So much to reflect on after the most recent in the Hare and Hounds series.
Typical for Autumn weather, its either all or nothing. Last weekend one of the races was cancelled due to 40 knots gusts (some still wanted to race), this Saturday was cancelled due to 0 knots of wind (predictably some still wanted to race). But on Sunday there was a light offshore breeze, and after consultation with the fleet the Race Officer decided to send us out. By the start of racing, we had a relatively consistent force 1-2, plenty to race, the whole exercise was about staying in bands and patches of wind, and staying free of other competitors.
Some observations from the race and results:
- Excellent start and result for Jonny and Barbara in their RS200, 3rd overall. The wind was flicking about at the start, and changed the bias on the line with a minute or so to go. Jonny and Barbara spotted this and crossed the fleet on port, leading the way to the windward mark. Great racing.

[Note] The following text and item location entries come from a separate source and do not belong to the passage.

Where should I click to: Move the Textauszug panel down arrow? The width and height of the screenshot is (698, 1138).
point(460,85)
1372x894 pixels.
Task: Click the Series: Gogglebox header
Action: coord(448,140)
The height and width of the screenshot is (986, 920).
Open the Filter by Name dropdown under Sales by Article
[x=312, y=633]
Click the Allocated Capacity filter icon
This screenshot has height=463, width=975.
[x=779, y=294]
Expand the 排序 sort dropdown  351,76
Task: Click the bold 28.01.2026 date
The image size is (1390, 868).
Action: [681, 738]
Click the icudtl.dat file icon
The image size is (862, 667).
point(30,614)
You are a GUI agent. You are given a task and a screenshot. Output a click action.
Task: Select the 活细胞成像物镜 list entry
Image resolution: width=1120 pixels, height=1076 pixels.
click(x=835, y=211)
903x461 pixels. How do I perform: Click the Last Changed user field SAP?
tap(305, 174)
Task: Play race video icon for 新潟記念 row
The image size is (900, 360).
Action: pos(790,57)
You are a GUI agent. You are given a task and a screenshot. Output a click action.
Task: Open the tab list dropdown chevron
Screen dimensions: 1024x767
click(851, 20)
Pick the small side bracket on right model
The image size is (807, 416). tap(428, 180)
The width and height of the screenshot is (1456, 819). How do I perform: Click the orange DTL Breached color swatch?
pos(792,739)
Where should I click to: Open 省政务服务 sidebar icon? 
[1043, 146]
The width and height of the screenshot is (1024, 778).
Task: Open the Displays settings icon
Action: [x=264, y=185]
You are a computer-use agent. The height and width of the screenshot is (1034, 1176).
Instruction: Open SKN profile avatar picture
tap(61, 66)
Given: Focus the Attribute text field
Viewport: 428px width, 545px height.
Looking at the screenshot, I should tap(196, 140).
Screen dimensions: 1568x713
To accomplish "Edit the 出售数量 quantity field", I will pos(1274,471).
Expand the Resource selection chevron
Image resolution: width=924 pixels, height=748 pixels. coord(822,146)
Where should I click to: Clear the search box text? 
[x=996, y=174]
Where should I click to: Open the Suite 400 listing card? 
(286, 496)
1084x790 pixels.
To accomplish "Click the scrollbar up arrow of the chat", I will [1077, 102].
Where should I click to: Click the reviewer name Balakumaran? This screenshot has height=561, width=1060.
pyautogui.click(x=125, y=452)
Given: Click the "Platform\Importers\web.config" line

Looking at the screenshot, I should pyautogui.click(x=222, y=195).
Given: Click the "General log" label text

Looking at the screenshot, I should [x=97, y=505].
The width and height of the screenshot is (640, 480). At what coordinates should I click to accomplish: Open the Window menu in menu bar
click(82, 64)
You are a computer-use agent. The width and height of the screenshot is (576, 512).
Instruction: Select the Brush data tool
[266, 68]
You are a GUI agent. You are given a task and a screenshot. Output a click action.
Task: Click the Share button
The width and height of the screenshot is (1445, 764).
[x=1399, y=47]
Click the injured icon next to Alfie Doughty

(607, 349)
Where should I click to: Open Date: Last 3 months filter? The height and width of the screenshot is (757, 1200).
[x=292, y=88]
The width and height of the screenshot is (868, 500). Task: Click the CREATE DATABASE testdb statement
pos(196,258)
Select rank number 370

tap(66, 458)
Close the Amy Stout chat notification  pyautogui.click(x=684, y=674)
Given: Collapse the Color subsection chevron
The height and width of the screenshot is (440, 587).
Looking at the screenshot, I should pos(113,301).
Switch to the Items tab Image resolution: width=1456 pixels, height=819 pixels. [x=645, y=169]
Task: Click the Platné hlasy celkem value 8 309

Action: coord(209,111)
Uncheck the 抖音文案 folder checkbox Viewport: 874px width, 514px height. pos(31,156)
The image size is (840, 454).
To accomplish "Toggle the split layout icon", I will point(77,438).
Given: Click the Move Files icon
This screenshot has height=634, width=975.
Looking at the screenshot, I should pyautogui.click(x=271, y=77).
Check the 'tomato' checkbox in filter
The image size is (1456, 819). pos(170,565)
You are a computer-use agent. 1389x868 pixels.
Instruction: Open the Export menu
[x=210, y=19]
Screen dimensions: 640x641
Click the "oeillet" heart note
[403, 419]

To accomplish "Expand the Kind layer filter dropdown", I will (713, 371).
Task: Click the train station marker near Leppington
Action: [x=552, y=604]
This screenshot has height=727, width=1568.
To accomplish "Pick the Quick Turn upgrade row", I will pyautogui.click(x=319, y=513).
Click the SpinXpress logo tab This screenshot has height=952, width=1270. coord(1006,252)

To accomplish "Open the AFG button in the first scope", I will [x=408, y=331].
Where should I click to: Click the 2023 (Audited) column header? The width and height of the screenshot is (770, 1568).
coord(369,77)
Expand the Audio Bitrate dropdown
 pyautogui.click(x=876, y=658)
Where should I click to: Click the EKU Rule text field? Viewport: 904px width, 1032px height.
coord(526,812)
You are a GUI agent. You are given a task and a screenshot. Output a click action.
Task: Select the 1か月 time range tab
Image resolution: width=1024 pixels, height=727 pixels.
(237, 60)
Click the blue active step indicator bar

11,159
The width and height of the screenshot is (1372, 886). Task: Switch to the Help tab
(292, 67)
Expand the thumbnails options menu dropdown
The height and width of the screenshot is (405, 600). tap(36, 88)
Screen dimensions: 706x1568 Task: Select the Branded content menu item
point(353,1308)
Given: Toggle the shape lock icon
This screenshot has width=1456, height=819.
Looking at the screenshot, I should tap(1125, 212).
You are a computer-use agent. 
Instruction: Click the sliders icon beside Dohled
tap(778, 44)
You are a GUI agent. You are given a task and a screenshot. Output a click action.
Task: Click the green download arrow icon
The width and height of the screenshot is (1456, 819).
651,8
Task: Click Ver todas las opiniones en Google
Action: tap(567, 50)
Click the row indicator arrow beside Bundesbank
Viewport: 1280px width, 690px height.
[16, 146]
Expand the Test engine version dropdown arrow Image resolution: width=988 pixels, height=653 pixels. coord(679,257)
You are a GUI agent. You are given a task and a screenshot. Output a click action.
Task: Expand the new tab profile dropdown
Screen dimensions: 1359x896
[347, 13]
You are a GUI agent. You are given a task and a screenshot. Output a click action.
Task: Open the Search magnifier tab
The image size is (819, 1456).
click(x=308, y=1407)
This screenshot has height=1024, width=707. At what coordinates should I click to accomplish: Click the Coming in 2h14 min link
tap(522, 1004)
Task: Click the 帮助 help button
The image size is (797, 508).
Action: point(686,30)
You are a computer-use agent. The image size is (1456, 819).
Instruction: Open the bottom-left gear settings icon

- Great to see youth representation in the fleet with Freya and Amber finishing 15th of 27 in their Feva. We had a relatively short triangular lap course, and could hear animated conversation and laughing from the Feva from start to finish!
- Andy Gould rocks out in his new 300. Very difficult conditions for the 300, its unstable and unforgiving in light winds and a continual balancing act. Not the best result that Andy has ever had, but that will soon change. Clearly he needs time to adjust to sailing a boat with a proper handicap. And needs to stop all this nonsense talk of a Musto Skiff.
- Hugh Kennedy has been working on fitness and weight over the past few months, and it certainly showed in boat speed today. Offwind speed in his 300 was bordering on offensive, the first time in a while that someone has pulled 50 yards out of me offwind in a F1-2.
- The Hare and Hounds is an inter-club competition, and it is great when all areas of the fleet pull together to represent Slipper. So a little disappointing to see the Commodore of the club (and his sailing First Lady Emma) attempting to influence the RO to cancel, and then for a full English instead of sailing! More commitment needed I think, and perhaps a point that I shall be raising at the AGM next month.
- Matt and training-partner-Claire take the race by over a minute on handicap, the 400 flies in the lighter breezes, and they were sailing the boat well. But this particular boat does need to get to grips with rule 20, and the definition of an obstruction. (and the rest of the 2013 rulebook for that matter, quoting rules from the 80s is getting quite tiresome!).
My race was interesting. At the RS End of Season Championships earlier this month, I decided that my starts need some work, they weren't horrendous but they weren't consistently good either. One way to deal with this is to try new things in club racing, and I've resolved to start at most crowded end of the line irrespective of which part of the line I think is favoured - I just want to practice winning the start in a melee of boats. The start of this race was interesting, as the pin end buoy was a boat length behind the line, I was able to tack in from port in front of the fleet 5 seconds before the gun and start a boat length in front. Matt was just so pleased for me in his 400, congratulating the fine start for the first 100 yards of the beat. I thought I was most likely OCS, but turns out I wasn't. I've set a target of being OCS in a couple of races, just to give myself the incentive to push the line. Anyway, the start was good.
In terms of the rest of the race, it was all about keeping clear air, keeping in tide, and finding the patches and bands of wind. Not the most tactical of races, but pleased with boat handling and being able to keep my head out the boat. And what better way to spend a Sunday morning.
Next race is on Saturday, and its not going to be a F1-2, winter weather is approaching.